Part of this reminder for me has been creating, exploring and allowing my mind to wander while I feel. It may sound like an odd thing to say in reference to the subject matter but I am drawn to playing with materials, concepts and techniques.

Inviting the unfettered imagination of my inner child is refreshing, beneficial and freeing.

The importance of this feeling of freedom is a bittersweet counterpoint to the constraints of adulthood, rules, perceptions and inherited self image.

I sat watching my peers industrious in artistic expression and I wondered how many of the names we have been researching had felt this exact same kinship – almost content to be allowed to just…be.

I was struck by this correlation as I wiped by ink-streaked hands in the printmaking studio at The Art House (our amazing home for the duration of this course). The afternoon had been full of experimentation and chat, we existed as equals without barriers or labels, each of us focused on individual tasks but more connected than ever.

My process is being refined, recalibrated and ultimately improved as a result of the consistent balancing of the information and imagination. I have often told those wishing to get to know me that I am ruled by my contradictions, once said with a tone of thinly veiled contempt, I now have an appreciation for this duality and the influence it casts over my art.

So, before I give in to the impulse to make a sarcastic or self deprecating comment on ‘my art’, I am going back to my earbuds, Goldfrapp and creating like nobody is watching.

“It’s the first time I’ve ever felt like an artist, ever. I’ve always been careful about how I identify my creativity, so I’ve said ‘Oh I’m a designer,’ or ‘I’m really arty, I create a lot.’ But never artist. And the difference in me today from when I first saw the advert for Exploring Collections it’s not just night and day it’s black hole and stars maybe.”

“I loved the fact that a previous cohort was co-facilitating on my course which indicated it was an opportunity. Rather than talking about it we were at in the presence of an artist who had been on the course and who was about to have an exhibition in her own right and I have always said that the strongest tool we have in recovery is role modelling.”

GLENSIDE HOSPITAL MUSEUM: LOOKING TO THE LIGHT

Glenside Hospital Museum has an extensive collection telling the story of Bristol Psychiatric and Learning Disability Hospitals. The museum is set inside the Asylum chapel within the grounds of the purpose-built hospital. It has over 80 documentary drawings of life at the hospital in the 1950s produced by Denis William Reed, an artist and patient at this time.
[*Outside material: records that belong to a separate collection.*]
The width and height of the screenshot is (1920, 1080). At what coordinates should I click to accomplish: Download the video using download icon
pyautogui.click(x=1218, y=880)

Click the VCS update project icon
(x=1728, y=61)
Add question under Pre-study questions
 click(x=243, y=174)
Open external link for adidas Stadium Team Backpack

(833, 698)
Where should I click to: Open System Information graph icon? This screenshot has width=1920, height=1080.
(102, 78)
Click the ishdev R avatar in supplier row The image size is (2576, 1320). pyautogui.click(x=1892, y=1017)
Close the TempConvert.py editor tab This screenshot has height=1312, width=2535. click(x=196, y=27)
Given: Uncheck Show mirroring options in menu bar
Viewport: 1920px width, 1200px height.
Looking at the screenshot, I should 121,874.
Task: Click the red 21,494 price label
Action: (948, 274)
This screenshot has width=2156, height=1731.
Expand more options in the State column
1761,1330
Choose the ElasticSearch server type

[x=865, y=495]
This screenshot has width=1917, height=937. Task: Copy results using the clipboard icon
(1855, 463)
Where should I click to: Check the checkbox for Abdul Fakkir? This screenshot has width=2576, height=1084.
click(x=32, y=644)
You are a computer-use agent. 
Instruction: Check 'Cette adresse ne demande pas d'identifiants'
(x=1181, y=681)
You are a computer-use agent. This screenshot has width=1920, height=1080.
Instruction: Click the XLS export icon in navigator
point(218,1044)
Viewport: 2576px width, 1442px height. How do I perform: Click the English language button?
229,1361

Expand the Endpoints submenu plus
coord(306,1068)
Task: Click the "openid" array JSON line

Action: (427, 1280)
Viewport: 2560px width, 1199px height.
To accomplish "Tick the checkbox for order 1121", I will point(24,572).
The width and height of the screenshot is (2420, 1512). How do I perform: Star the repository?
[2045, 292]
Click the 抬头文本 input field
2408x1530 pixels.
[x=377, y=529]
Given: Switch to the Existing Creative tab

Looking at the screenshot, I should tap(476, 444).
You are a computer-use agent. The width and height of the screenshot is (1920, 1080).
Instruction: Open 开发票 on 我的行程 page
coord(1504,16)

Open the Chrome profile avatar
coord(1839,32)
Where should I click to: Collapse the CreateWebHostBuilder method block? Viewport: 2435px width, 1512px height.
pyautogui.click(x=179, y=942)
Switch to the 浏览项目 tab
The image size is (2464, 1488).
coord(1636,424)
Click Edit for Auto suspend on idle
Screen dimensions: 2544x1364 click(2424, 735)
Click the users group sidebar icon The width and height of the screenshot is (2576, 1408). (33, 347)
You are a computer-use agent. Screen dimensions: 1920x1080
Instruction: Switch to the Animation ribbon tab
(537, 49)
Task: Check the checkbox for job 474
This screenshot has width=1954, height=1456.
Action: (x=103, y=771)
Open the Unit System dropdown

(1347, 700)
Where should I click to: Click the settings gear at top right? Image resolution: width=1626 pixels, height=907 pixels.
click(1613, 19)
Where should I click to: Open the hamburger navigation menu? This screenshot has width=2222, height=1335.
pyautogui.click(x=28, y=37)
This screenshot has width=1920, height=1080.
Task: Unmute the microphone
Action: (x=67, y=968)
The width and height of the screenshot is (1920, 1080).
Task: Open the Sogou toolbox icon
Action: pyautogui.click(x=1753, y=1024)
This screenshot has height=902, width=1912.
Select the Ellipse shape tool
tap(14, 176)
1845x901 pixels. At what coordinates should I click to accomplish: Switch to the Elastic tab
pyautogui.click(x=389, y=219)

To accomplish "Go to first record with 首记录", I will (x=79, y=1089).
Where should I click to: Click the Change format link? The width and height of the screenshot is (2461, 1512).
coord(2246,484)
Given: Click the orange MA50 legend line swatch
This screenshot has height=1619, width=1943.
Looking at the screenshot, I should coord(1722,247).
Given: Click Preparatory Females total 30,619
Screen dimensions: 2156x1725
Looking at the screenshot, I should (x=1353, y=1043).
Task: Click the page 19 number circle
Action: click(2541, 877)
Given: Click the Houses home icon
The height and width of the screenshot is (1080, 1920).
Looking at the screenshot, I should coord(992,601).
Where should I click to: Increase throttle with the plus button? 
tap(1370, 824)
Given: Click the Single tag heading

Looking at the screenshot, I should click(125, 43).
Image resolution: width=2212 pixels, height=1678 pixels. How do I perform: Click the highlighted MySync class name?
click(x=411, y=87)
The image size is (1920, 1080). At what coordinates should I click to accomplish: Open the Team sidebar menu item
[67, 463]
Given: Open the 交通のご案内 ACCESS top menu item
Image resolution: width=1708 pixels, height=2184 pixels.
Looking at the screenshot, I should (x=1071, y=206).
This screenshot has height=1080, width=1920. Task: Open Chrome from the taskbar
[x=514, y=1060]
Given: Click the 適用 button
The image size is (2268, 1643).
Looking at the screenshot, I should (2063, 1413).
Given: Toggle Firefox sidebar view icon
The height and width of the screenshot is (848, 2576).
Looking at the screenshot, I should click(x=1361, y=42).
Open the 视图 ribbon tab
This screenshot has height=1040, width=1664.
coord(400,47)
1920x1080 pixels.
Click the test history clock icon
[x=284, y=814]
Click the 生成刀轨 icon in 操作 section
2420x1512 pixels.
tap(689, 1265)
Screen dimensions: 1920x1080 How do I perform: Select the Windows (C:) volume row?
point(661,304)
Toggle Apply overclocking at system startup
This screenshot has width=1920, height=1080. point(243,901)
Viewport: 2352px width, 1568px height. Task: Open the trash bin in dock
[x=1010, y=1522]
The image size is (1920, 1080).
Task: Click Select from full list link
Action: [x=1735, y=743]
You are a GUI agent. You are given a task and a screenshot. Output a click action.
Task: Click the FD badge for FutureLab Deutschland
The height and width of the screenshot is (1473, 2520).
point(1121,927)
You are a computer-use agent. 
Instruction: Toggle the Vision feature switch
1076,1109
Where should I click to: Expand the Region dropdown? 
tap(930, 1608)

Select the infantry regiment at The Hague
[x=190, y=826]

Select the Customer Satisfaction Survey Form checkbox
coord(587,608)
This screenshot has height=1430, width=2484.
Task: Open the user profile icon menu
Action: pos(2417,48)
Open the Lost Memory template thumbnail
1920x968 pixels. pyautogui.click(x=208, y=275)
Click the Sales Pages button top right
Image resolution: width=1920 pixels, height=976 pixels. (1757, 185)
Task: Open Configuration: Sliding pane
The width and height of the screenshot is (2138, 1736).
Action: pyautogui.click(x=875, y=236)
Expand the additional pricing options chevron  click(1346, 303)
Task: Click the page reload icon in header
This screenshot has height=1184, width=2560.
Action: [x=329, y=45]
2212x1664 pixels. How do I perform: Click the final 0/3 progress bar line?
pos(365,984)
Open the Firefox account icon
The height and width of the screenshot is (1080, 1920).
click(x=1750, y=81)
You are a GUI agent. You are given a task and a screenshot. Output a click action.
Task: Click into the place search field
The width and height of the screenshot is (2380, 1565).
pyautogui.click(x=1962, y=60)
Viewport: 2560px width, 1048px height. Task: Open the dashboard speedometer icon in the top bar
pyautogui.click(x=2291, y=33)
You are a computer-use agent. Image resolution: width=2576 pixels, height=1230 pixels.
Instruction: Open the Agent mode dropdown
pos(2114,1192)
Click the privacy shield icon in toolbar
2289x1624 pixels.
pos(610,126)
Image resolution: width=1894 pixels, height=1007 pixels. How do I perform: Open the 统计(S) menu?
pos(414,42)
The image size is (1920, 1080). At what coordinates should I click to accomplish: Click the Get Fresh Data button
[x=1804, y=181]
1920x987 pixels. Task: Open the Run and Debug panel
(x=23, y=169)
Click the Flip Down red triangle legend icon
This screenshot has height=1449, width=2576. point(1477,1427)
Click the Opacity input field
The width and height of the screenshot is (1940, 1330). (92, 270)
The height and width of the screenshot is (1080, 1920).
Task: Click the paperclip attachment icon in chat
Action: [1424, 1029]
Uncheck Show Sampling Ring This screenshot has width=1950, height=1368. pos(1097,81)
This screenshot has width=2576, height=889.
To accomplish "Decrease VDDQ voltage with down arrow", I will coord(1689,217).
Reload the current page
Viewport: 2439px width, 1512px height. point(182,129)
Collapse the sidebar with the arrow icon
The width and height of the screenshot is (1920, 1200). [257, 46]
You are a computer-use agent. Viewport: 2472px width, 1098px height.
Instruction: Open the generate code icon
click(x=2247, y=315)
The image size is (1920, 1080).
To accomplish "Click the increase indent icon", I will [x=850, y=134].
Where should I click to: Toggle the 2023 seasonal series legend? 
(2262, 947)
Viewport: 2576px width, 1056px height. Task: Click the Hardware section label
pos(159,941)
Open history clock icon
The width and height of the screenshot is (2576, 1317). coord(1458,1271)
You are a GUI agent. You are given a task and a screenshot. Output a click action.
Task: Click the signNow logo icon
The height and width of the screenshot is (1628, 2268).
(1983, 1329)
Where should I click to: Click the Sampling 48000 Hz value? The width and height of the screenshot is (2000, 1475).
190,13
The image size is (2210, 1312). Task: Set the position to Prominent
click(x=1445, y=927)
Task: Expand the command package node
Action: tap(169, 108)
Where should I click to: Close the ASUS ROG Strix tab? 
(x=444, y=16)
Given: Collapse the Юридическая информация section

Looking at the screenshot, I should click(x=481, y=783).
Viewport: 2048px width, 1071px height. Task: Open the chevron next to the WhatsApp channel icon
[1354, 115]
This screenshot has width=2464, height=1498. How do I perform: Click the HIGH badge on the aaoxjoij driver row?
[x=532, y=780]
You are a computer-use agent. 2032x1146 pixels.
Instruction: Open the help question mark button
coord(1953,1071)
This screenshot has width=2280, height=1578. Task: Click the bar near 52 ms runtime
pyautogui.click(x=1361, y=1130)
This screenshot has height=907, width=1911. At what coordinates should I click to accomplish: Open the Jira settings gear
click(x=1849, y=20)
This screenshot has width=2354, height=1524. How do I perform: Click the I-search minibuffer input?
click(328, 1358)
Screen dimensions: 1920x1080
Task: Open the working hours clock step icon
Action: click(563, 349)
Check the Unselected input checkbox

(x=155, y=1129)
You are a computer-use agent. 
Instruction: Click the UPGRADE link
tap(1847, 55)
Looking to the Light was an exciting exhibition of contemporary art exploring mental health care and mental health treatment that took place at Glenside Hospital Museum.

The theme of the exhibition was inspired by the patient Charles West, who was photographed in 1897 at Bristol’s psychiatric hospital and the stained-glass windows depicting saints and healing that bathe the Museum in coloured light. Many aspects of the museum and its history – from a padded room to the use of mosquitoes in treatment – caught the imaginations of the 10 artists involved.